◆ Records to process

►

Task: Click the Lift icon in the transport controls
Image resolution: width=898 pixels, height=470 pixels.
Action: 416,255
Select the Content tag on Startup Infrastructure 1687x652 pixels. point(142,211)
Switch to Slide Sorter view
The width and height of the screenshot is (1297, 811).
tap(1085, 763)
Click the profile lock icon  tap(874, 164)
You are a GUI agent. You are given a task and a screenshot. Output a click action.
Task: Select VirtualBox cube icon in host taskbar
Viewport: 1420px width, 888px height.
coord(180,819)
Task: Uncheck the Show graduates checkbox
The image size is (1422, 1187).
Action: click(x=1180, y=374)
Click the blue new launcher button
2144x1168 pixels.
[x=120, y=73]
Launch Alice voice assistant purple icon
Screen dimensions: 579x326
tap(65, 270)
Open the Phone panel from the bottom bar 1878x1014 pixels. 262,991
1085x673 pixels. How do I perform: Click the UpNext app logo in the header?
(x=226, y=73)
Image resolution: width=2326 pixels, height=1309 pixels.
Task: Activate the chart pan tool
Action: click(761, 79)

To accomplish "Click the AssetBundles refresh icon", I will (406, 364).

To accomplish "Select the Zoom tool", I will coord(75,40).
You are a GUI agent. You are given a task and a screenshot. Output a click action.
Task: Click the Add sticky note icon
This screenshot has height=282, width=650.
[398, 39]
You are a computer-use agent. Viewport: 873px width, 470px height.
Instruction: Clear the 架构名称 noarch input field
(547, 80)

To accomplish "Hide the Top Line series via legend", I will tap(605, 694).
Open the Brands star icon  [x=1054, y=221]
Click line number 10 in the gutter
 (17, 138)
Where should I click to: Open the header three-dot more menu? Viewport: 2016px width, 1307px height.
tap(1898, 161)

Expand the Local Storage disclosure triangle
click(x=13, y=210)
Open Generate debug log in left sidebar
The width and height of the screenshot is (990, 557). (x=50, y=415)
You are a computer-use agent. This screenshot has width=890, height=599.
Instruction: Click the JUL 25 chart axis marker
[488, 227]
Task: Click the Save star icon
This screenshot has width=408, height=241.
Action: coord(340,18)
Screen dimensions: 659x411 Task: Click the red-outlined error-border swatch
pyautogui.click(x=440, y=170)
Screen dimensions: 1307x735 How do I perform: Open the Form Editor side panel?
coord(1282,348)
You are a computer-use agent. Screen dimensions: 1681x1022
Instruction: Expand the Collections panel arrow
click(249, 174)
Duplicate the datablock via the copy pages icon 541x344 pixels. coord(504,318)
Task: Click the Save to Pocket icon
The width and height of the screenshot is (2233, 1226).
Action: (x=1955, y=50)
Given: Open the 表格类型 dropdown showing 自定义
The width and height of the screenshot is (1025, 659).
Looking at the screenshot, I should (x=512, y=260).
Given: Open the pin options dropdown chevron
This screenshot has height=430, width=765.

◄

Beginning at the line above with "Screen dimensions: 579x326" and finishing at the line with "Task: Click the Add sticky note icon", return each line exactly and return nothing else.

◆ Task answer
Screen dimensions: 579x326
tap(65, 270)
Open the Phone panel from the bottom bar 1878x1014 pixels. 262,991
1085x673 pixels. How do I perform: Click the UpNext app logo in the header?
(x=226, y=73)
Image resolution: width=2326 pixels, height=1309 pixels.
Task: Activate the chart pan tool
Action: click(761, 79)

To accomplish "Click the AssetBundles refresh icon", I will (406, 364).

To accomplish "Select the Zoom tool", I will coord(75,40).
You are a GUI agent. You are given a task and a screenshot. Output a click action.
Task: Click the Add sticky note icon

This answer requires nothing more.